The Jersey City School District made history back in 1989 when it became the first one taken over by the state. Six months ago, the state restored some of those powers to local officials. Jersey City Superintendent of Schools Dr. Marcia Lyles told NJTV News Managing Editor Mike Schneider that the diversity of the Jersey City schools is one of the city’s biggest strengths.
According to Lyles, since she has been in the position, even though officials do not have control over certain areas, operations haven’t been any different.
Lyles said that she was attracted to the Jersey City schools because of the size and the possibilities. She said that having come originally from New York, which was huge and complex, she saw a great deal of potential in addressing the city’s issues and finding some solutions.
Lyles said that many of the challenges faced in Jersey City schools are similar to those faced in the New York schools, such as student achievement being a priority. She said that the biggest difference is the degree of diversity that is in Jersey City schools and she thinks that makes it a lot more doable to address issues, in terms of the broad spectrum of students and families working together.

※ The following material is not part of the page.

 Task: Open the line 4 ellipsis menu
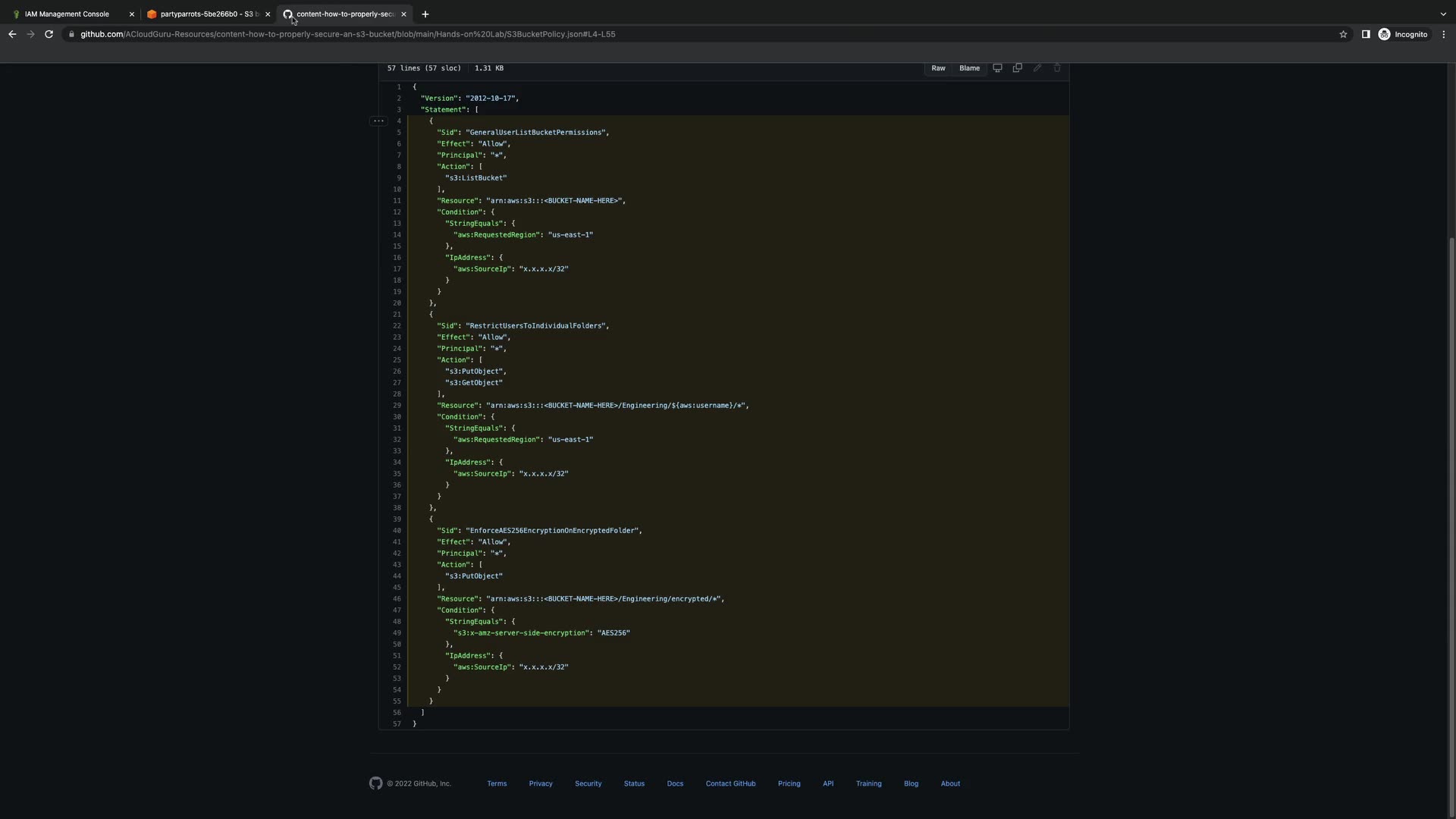(378, 121)
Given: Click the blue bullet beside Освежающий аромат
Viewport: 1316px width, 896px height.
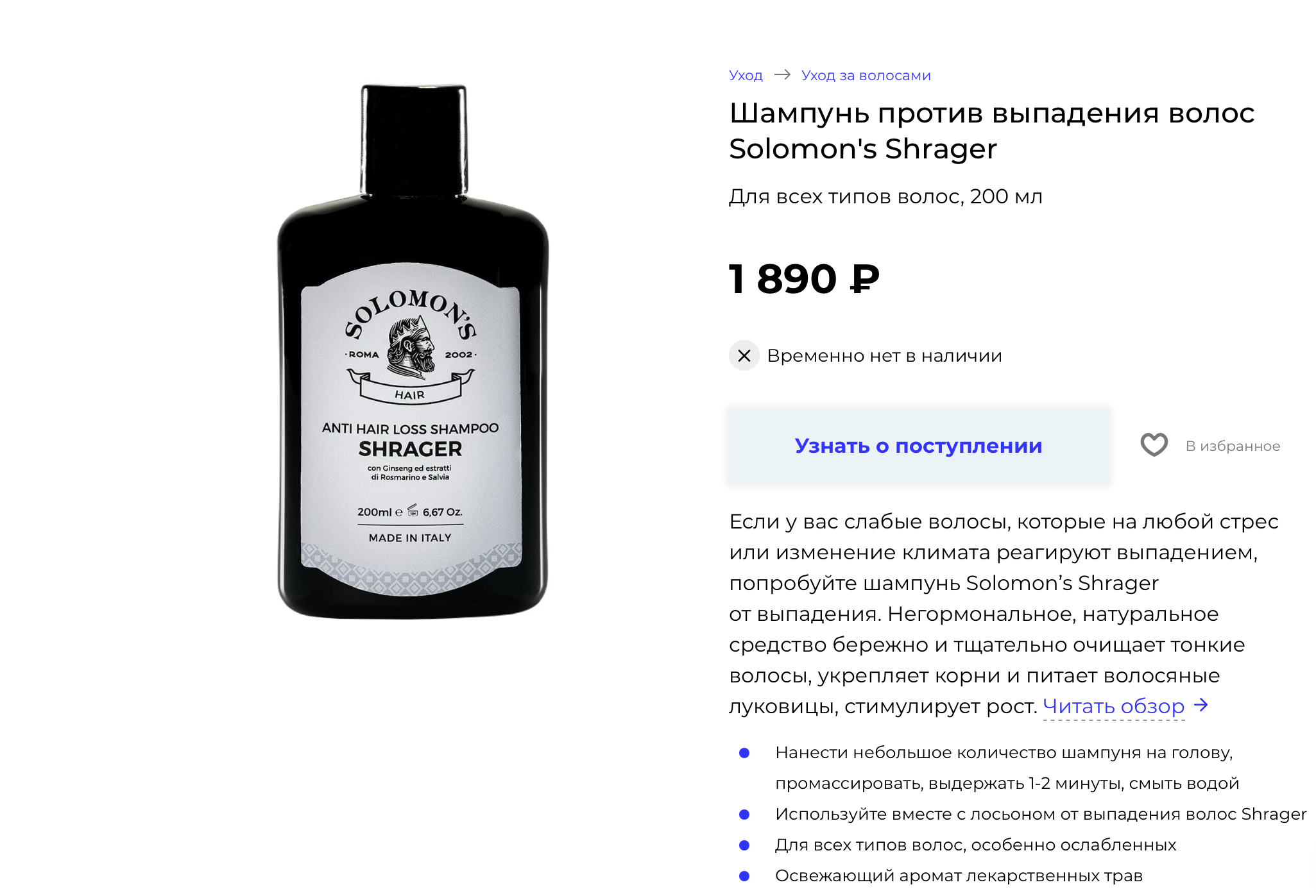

Lyles said that she has heard that Jersey City is the most diverse city in the nation, or in the top five or six. She said that the pubic schools are very diverse and there are some schools where there are high concentrations of African-American or Latino students, but overall 38 percent of students are Latinos and 30 percent are African-American. She also said there is a huge Asian population, as well a Caucasian population.
She said that a sensitivity to that diversity and an understanding of the different cultures, needs and issues could be a challenge but it is a really big strength because the district has so much to pull from.
Lyles said that the equity issue is the biggest challenge, which is making sure that while officials are looking for excellence that they give those students and those schools that need more help to achieve the kind of help that they need and access to the resources that they need. She said that does not mean that all schools get the same resources but it means that they need to target their resources and target their support so that those schools’ leaders who are facing additional challenges can get that additional support.
The graduation rate is 67 percent, said Lyles. She said that she has placed a major emphasis on the graduation rate.
Jersey City is also part of the Seamless Summer Feeding Program. Lyles said the district is opening up elementary schools and middle schools, as well as a couple high schools, to feed children breakfast and lunch throughout the summer, while summer school is in session.